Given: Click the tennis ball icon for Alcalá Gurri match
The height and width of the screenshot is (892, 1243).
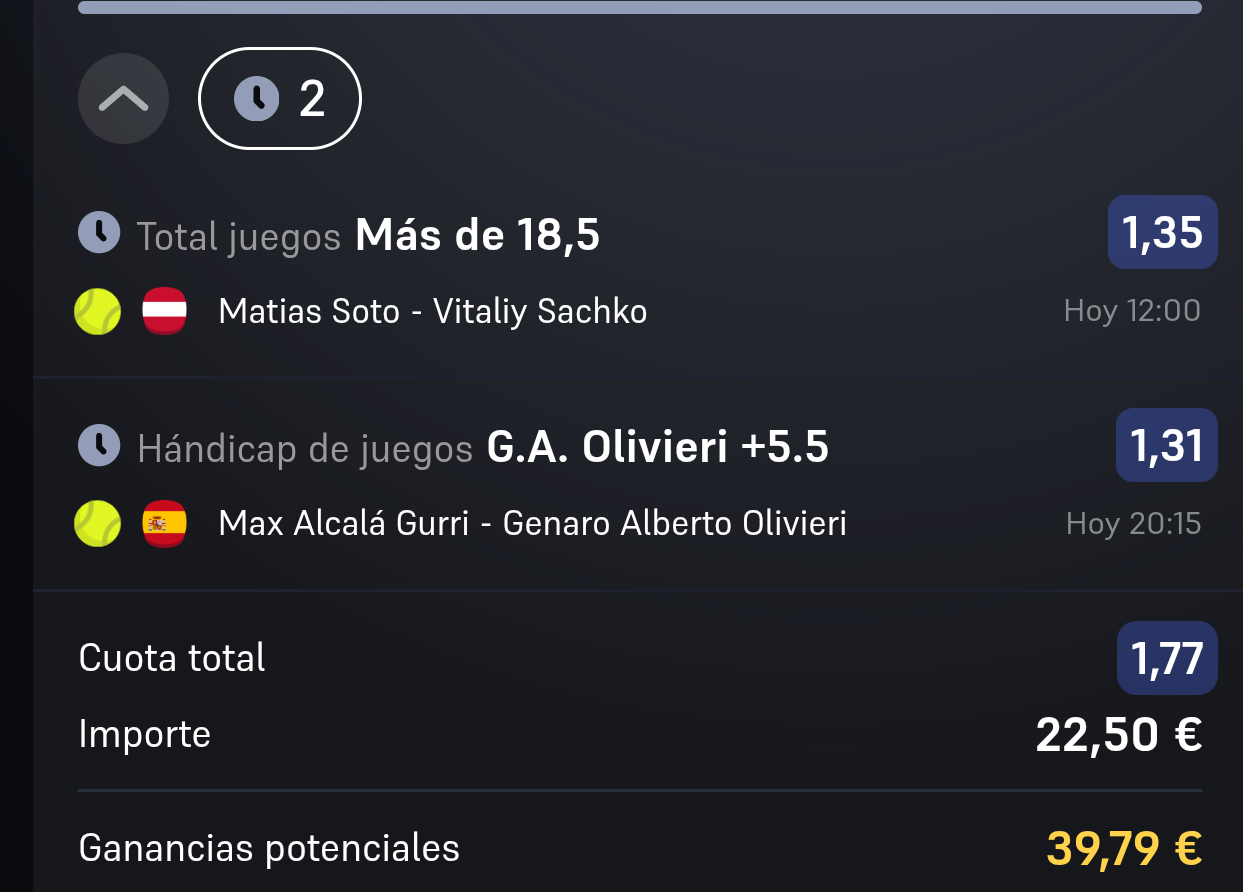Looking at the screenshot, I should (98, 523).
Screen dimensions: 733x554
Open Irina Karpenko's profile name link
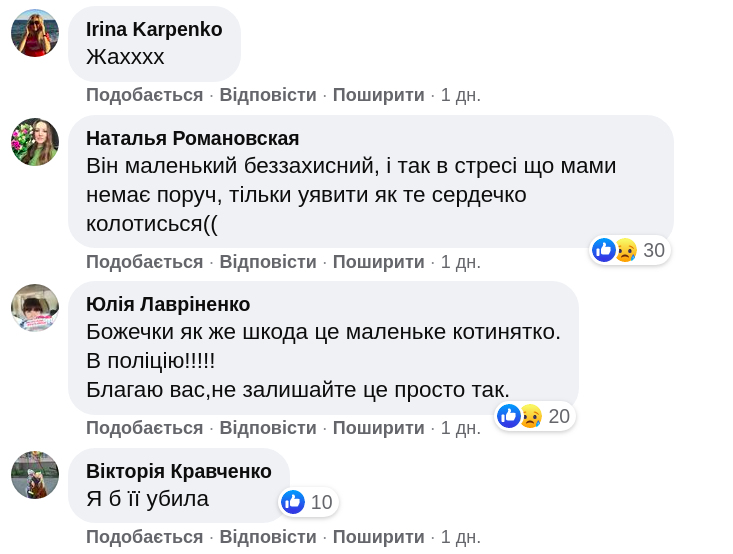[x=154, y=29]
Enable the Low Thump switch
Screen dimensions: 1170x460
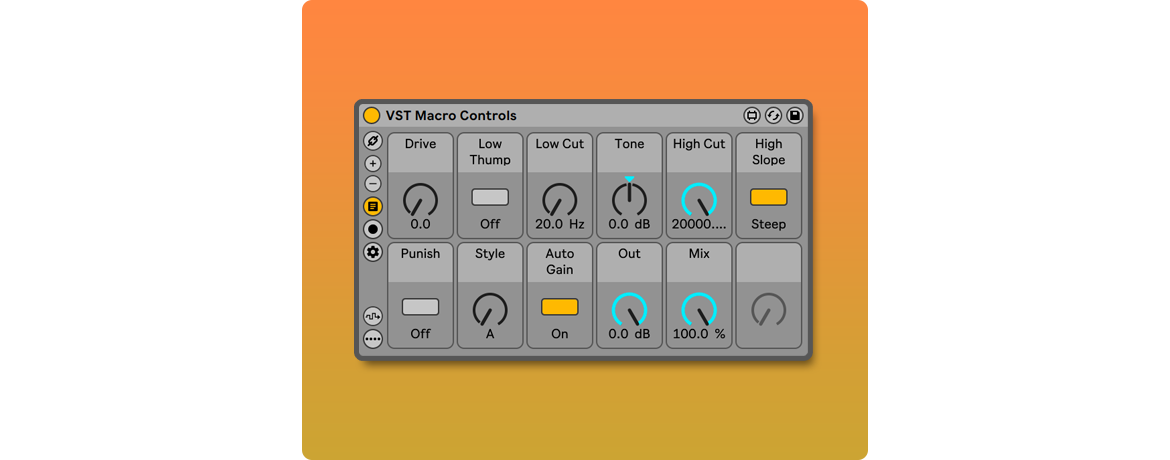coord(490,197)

****************

> [PROBLEM REQUIREMENTS]:
Repeat every line of the data exactly, but do not include pictures.

> [REPLY]:
Given: Click the tennis ball icon for Alcalá Gurri match
The height and width of the screenshot is (892, 1243).
Looking at the screenshot, I should (98, 523).
Screen dimensions: 733x554
Open Irina Karpenko's profile name link
[x=154, y=29]
Enable the Low Thump switch
Screen dimensions: 1170x460
coord(490,197)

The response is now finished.